*Selection*.
####
The MSPE ratio is higher when the effect of the EMU on the current account balance is larger. However, the measure also takes into account how well the synthetic control for each country can approximate the pre-EMU trend in current account balances. A large current account balance gap in the post-EMU period is not strong evidence of the EMU having a large effect if the synthetic control unit does not closely match the current account balance of the country of interest in the pre-EMU period. Put another way, a high post-EMU MSPE is not indicative of the EMU having a large effect on the current account balance when the pre-EMU MSPE is also large.

The results clearly show that this test statistic is far larger for Spain than for any other placebo countries in the donor pool. This implies that the results from the Spanish synthetic control analysis are very unlikely to have been driven by chance.


6.2 Quiz

  1. What is the main intuition behind the synthetic control method?
  1. To use post-treatment levels of the outcome variable for untreated units as a counterfactual for the post-treatment treated unit
  2. To use a weighted average of the post-treatment outcome variable for untreated units as counterfactual for the post-treatment treated unit
  3. To match the post-treatment outcome level of the treated unit to the post-treatment level of the closest untreated unit
  4. To randomly assign treatment to one and one unit only in our dataset, using the others as counterfactuals
  1. What is the estimand in a synthetic control design?
  1. An average treatment effect on the treated units (ATT) across the entire time period
  2. An average treatment effect on the treated units (ATT) for each time period
  3. An individual treatment effect (ITT) for the treated unit for each time period
  4. An individual treatment effect (ITT) for the treated unit across the entire time period
  1. How is the post-treatment synthetic control unit constructed?
####
*Recorded data*.
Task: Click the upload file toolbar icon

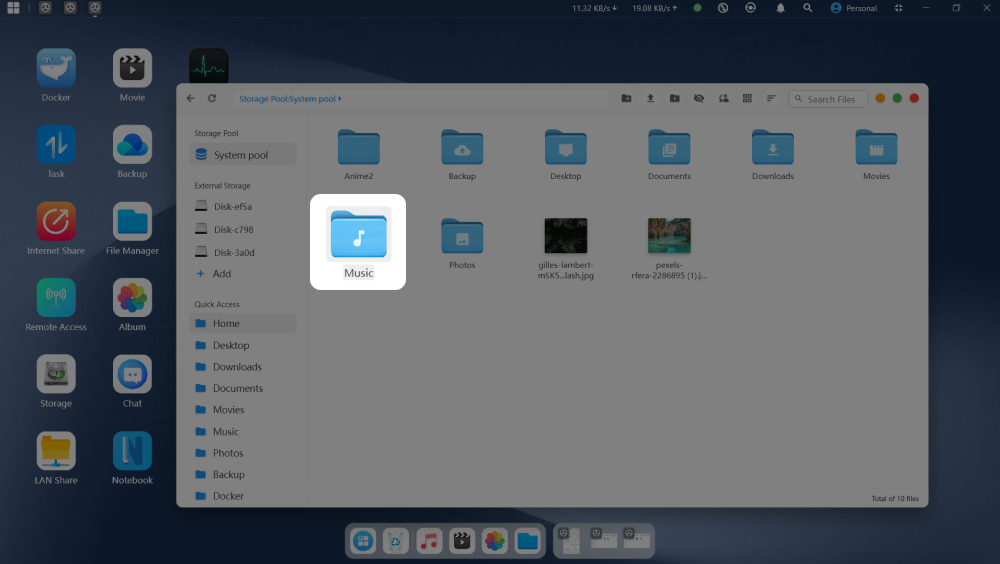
####
Per the synthetic control text, under what condition does a high post-EMU MSPE fail to indicate a large EMU effect on the current account balance?

When the pre-EMU MSPE is also large.